TASK MATERIAL:
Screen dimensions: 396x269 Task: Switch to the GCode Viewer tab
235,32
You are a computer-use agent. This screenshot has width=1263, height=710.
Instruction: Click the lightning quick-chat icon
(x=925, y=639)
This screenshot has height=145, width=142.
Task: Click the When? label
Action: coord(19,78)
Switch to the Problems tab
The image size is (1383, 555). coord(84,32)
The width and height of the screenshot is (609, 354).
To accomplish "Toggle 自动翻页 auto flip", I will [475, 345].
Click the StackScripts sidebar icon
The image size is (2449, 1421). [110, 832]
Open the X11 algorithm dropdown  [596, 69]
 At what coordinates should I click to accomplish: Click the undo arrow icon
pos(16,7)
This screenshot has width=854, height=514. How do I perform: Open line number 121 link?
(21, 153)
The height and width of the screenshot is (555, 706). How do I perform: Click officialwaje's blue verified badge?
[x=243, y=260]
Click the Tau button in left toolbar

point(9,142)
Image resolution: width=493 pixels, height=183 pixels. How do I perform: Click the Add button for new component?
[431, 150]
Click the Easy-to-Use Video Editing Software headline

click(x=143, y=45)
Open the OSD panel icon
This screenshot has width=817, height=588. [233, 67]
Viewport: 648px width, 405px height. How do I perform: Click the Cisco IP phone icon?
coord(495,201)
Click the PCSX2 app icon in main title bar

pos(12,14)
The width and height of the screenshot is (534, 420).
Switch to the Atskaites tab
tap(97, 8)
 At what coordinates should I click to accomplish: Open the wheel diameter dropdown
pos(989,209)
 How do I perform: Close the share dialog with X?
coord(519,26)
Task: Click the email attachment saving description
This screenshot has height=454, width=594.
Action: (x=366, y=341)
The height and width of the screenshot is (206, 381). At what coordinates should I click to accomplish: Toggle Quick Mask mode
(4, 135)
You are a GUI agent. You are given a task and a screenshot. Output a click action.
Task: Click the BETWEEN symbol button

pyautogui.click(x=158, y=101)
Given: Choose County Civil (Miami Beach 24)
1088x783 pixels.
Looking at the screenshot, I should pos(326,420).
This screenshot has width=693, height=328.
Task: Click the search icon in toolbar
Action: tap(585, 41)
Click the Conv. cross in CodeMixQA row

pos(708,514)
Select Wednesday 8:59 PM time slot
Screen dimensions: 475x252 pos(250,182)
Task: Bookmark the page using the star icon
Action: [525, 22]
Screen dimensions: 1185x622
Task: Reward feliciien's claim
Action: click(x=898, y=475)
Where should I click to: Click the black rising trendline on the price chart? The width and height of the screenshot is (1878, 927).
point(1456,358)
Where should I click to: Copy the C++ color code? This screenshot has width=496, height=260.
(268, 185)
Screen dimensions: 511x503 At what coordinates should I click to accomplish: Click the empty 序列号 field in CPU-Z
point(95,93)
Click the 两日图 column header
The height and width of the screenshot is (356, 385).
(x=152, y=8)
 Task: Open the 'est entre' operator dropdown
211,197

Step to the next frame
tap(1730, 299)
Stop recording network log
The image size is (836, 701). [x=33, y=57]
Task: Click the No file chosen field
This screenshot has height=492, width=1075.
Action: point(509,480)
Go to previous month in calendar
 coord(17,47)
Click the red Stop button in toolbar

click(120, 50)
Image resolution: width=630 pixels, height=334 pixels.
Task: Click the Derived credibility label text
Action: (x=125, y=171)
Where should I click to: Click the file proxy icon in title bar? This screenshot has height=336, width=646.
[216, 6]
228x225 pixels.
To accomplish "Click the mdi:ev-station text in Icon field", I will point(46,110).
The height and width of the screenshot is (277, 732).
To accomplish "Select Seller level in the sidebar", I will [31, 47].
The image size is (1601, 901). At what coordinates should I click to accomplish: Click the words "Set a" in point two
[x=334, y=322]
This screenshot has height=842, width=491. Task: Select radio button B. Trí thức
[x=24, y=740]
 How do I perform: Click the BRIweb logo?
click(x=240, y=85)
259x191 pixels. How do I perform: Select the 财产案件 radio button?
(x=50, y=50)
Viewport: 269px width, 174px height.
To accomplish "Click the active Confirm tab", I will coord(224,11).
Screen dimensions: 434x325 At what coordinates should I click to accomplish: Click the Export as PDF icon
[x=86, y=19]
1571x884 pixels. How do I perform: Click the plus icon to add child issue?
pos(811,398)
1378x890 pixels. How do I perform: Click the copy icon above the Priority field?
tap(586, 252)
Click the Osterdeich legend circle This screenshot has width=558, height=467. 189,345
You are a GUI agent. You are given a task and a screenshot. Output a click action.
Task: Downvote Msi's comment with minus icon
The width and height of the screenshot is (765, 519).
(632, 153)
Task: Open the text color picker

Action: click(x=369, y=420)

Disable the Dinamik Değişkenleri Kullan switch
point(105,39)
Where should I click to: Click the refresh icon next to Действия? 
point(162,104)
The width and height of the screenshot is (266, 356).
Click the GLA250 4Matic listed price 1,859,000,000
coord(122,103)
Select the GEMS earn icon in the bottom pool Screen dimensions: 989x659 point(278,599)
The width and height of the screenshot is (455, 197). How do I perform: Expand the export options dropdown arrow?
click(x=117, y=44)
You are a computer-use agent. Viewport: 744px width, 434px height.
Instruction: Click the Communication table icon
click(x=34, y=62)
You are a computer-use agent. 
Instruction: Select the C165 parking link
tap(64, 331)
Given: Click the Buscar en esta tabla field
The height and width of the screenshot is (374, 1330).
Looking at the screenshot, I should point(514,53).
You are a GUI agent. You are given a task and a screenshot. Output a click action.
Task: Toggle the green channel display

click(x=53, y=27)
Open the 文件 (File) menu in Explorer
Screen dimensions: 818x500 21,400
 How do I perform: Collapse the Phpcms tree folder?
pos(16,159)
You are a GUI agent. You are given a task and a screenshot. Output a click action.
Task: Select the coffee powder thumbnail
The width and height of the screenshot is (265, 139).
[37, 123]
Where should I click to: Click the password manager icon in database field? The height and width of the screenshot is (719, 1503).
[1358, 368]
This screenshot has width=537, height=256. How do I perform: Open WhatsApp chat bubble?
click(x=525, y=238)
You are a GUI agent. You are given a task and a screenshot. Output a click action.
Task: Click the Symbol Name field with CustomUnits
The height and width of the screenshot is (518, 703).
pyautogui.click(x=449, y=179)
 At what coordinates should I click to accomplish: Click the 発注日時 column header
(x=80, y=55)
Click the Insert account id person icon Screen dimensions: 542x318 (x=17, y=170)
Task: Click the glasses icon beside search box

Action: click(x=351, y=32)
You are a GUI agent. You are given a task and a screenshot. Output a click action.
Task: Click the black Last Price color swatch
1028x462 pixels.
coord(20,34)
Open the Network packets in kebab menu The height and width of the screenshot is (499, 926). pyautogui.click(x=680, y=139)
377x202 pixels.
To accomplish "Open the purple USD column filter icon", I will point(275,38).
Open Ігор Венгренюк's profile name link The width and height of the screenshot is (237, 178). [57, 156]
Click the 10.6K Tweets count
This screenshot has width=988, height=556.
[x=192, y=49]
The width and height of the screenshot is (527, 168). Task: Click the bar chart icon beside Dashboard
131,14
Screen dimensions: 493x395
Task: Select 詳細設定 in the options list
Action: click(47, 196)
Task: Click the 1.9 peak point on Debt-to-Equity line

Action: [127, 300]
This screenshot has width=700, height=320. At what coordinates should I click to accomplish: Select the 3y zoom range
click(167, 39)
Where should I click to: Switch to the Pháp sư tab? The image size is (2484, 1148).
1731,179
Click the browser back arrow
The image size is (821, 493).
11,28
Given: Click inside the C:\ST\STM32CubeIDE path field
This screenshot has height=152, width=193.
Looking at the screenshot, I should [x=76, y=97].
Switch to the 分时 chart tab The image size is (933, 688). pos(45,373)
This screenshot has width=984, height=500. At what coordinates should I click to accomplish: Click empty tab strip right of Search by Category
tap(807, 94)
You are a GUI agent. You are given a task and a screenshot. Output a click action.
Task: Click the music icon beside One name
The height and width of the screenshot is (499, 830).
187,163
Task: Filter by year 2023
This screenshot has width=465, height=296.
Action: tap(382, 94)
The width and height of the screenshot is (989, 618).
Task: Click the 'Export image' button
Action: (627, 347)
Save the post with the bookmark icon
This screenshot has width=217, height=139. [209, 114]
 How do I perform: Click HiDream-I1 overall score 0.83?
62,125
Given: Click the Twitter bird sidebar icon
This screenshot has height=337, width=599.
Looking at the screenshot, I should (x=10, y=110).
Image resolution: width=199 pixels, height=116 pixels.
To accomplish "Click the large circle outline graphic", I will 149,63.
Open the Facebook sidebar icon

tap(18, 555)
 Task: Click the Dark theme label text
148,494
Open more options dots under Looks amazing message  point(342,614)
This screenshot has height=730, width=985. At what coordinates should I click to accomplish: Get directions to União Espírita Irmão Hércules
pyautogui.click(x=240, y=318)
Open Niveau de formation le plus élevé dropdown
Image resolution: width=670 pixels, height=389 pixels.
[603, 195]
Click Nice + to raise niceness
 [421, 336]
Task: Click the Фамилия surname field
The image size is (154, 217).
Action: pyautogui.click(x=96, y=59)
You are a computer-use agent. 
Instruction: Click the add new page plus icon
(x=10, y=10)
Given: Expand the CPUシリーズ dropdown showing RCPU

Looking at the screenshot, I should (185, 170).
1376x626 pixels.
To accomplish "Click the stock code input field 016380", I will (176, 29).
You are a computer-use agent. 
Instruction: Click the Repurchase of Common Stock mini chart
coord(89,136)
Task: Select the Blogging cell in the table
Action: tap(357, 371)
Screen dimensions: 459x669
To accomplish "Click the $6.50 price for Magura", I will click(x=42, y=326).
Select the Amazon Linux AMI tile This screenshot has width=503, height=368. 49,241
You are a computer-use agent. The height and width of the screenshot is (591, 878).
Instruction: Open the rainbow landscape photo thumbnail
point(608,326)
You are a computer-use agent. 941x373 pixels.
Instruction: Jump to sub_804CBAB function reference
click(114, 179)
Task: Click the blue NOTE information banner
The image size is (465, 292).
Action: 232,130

WORK ORDER: The lines from the beginning of the records through the line containing "Open the X11" should be reproduced exactly. Include nothing else.

ANSWER AREA:
Screen dimensions: 396x269 Task: Switch to the GCode Viewer tab
235,32
You are a computer-use agent. This screenshot has width=1263, height=710.
Instruction: Click the lightning quick-chat icon
(x=925, y=639)
This screenshot has height=145, width=142.
Task: Click the When? label
Action: coord(19,78)
Switch to the Problems tab
The image size is (1383, 555). coord(84,32)
The width and height of the screenshot is (609, 354).
To accomplish "Toggle 自动翻页 auto flip", I will [475, 345].
Click the StackScripts sidebar icon
The image size is (2449, 1421). [110, 832]
Open the X11 algorithm dropdown  [596, 69]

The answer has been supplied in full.